山や自然、音楽が好き。そんな私は色々な事が起きる日々の中で、好き日を過ごす事を考えています。

夜市・台湾的風景

街なかのマクドナルドに入った。眼の前の通りには二階建ての路面電車が走り的士と書かれた赤いタクシーが忙しそうだ。歩く人並みは東京よりも密度が多くざわめく。昨夜に到着した初めての外国、香港の風景だった。朝食にでもと入ったマクドナルドの店員はなにが腹立たしいのかひどく無愛想で怒ったように大声で注文を聞いてくる。僕はなぜ怒られるのかと心が縮んだ。街中の裏路地では屋台が出て誰もがそこに座り粥や麺を食べていた。口角泡を飛ばすように話している。朝から喧嘩なのだろうか。

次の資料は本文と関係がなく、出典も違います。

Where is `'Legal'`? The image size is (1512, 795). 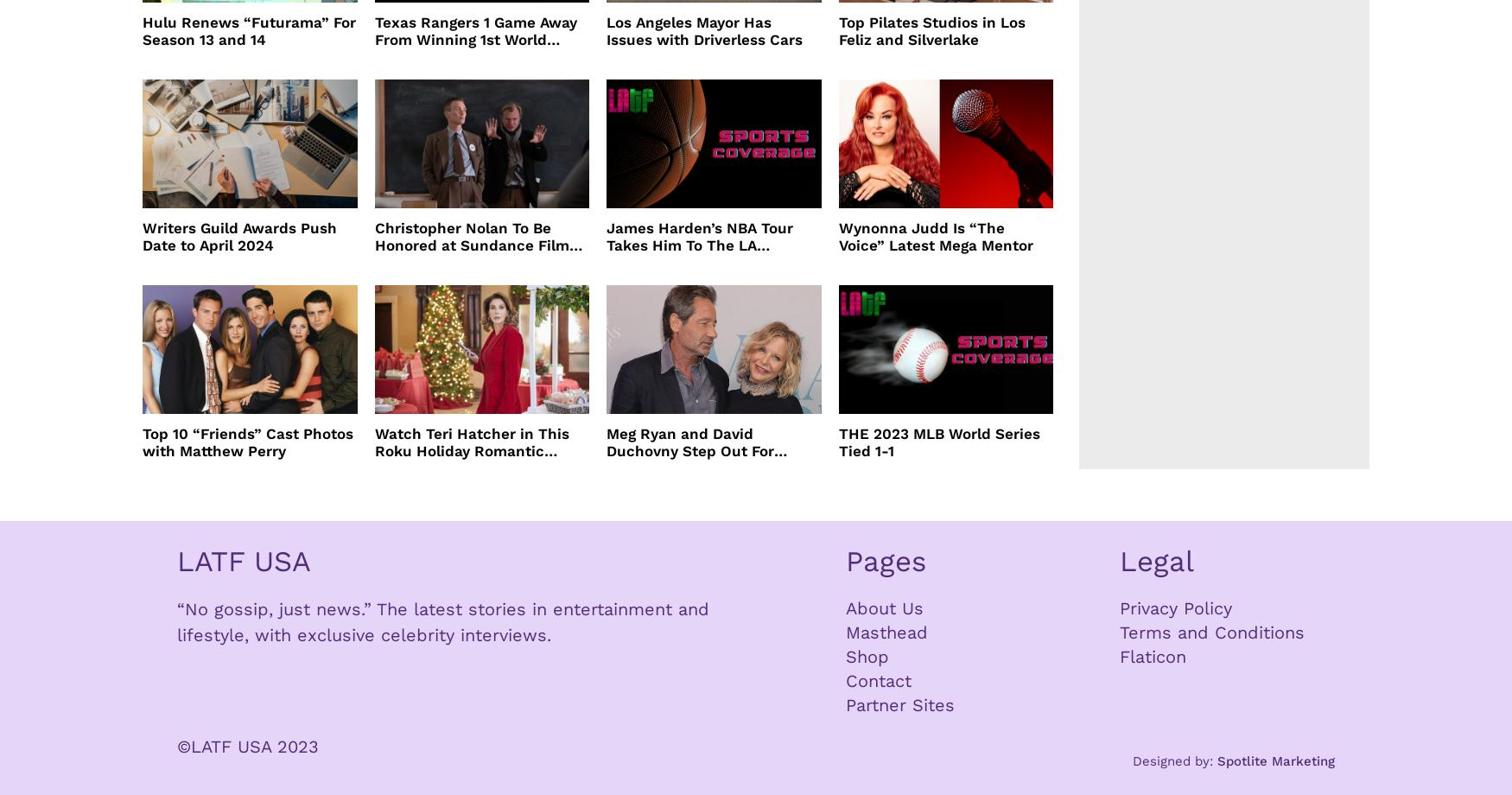 'Legal' is located at coordinates (1156, 559).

仕事で中国に行く機会が増えてから判った。彼らは怒っているわけでは無く言葉の持つ発音方法がそう聞こえさせるのだ。大学の第二外国語は中国語を選んだ。四声と呼ばれる発音の四つの基本は学んだが、実際の市井の人々の発音には強さがあった。爆裂音の様に空気を出す。声が大きいのは大勢の中で声がかき消されないように、あるいは明瞭に発音するために、とは何処かの本で読んだ。

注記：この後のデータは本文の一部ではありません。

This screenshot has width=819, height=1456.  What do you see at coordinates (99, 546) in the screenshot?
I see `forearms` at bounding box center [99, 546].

シンガポールは屋台街が楽しい。気軽な飲食店街だ。ざわめき、飛び交う言葉、手軽で美味しい食事。ニュートンサーカスなどは観光地化していたが街の人が食べる屋台街ホーカーズが随所にあった。外で食事を手軽にするのは中国人の習慣なのだとこれもまた何かの本で読んだ。

民族としての中国人が住む場所は喧騒と手軽で魅力的な食事が混ざりあった独特の風景がある。

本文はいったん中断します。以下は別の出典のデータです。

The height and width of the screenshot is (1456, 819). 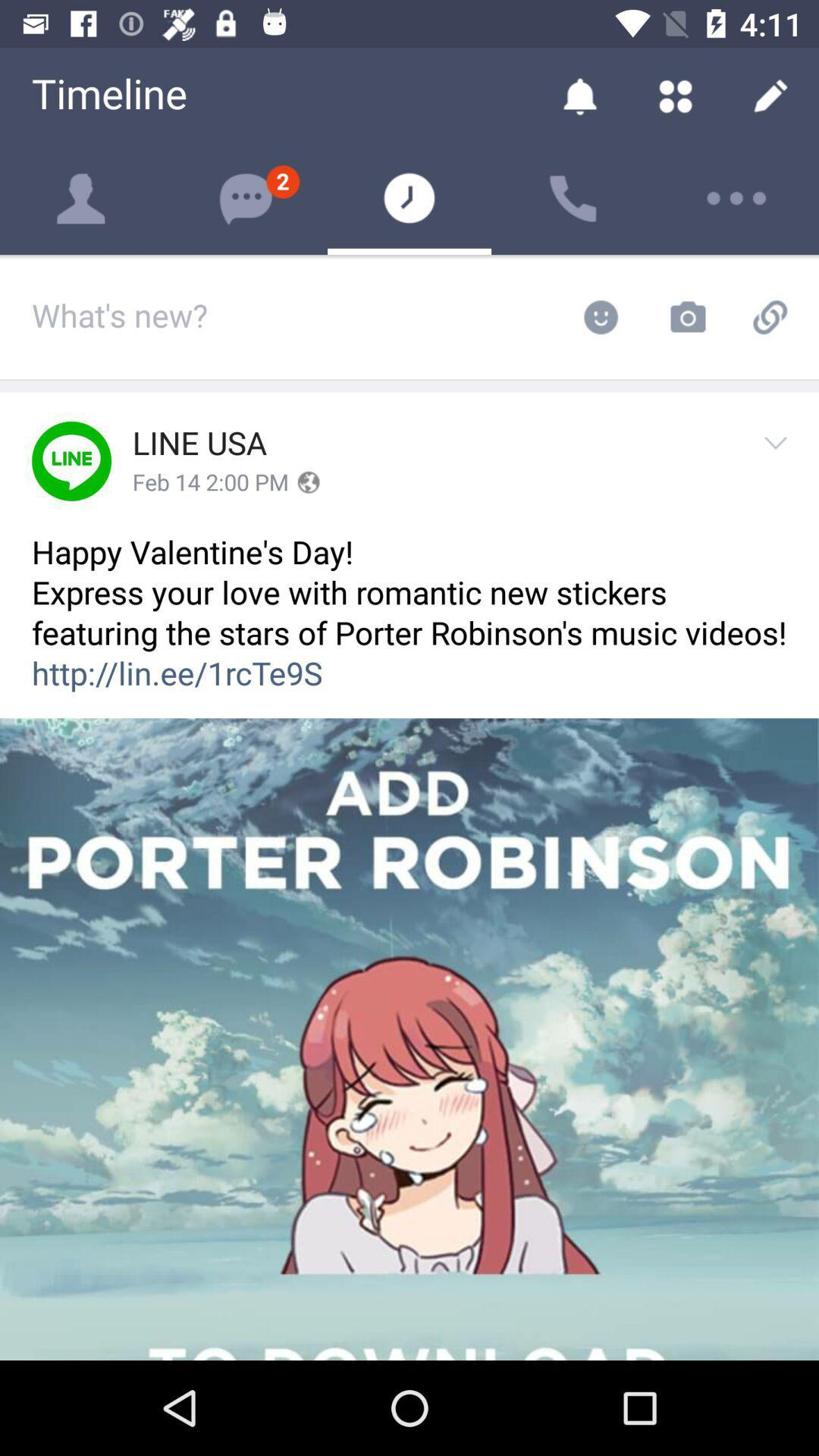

仕事を早期退職して時間が出来た。気になっていた台湾へ行った。ガイドブックには夜市の記載が多かった。夜の屋台街。シンガポールの光景が浮かんだ。あれか。タイペイ市内にも多くの夜市があった。妻の選んだ夜市は繁華街から離れていた。魯肉飯や炒め物、パオツ、魚肉団子汁、飽きたらぬ種類の手軽な料理があり雑踏の中を歩くだけで楽しい。人が並んでいる屋台を選んだ。言葉はできずも漢字が通じる。僕達はノートとペンを持ち歩いていた。二人の旅だ。一つ、二つ、冷たいビール、お会計が言えれば事足りるだろう。イーガ、リャンガー、ビンダーピィジョウ、それにウンゴイマイタン。残りは筆談だった。漢字が中国から伝わったことに感謝した。

できたての熱い料理の載った紙皿はたちどころに僕たちに幸せをくれた。食在台湾と思った。帰路地下鉄への道を歩いているととある女性に話しかけられた。駅わかりますか?と明瞭な日本語だった。喧騒が香港や中国本土より少ないように思えたのは語り口がややソフトで声量も小さいように感じたからだろう。台湾語という単語を現地で知った。本土とは違う。そこに彼らの誇りと自尊を感じた。そして街で見かける日本語看板と老若男女問わずにある程度通じる日本語と彼らの態度に安らぎを覚えた。国家としてのインフラの元を作ったのは日本統治のおかげだと感謝していると何処かで読んだ。がそれはどうだろう?異民族に統治される無念や悔しさは戦後世代の自分には想像できない。しかし土地と人々には親しみがあった。

香港の初めての風景は1980年代だった。最後に行ったのは英国統治が終わってから直ぐだった。活気がなくなり別の国に思えた。シンガポールももう二十年は行っていない。写真で見る「天上のプールがあるホテル」は彼の地のその後の発展を物語る。当時香港もシンガポールも台湾、韓国と並び新興著しくNICS、後にNIESと呼ばれていた。街往く誰もが急いでいた。彼らの経済は登り龍だった。今はどうだろう。

翌朝タイペイ市内を龍山寺まで歩いた。交差点の最前列にはバイクが何十台も我先にとせり出していた。しかし何処かに秩序を感じた。きっと二十年間はもっとガツガツとしていたかもしれなかった。今は成熟した街の風景だった。

今年は辰年なのだ。干支は中国人も日本人にも共通だ。風雲登り竜だな、賑やかな夜市で夕食を取りながらそんな事を考えた。それは、きっと好い話。僕らも登りたい。幸せの登竜門の先で待つものは、何だろう。

夜市は多くの人に溢れ良い匂いが溢れている。ひと気で空気が暖かく思えた。

行列ができる店は多い。活気の中をそぞろ歩きも楽しいものだった。

交差点はバイクが蓋をする。信号が変わると一斉に走り出す。生命力があった。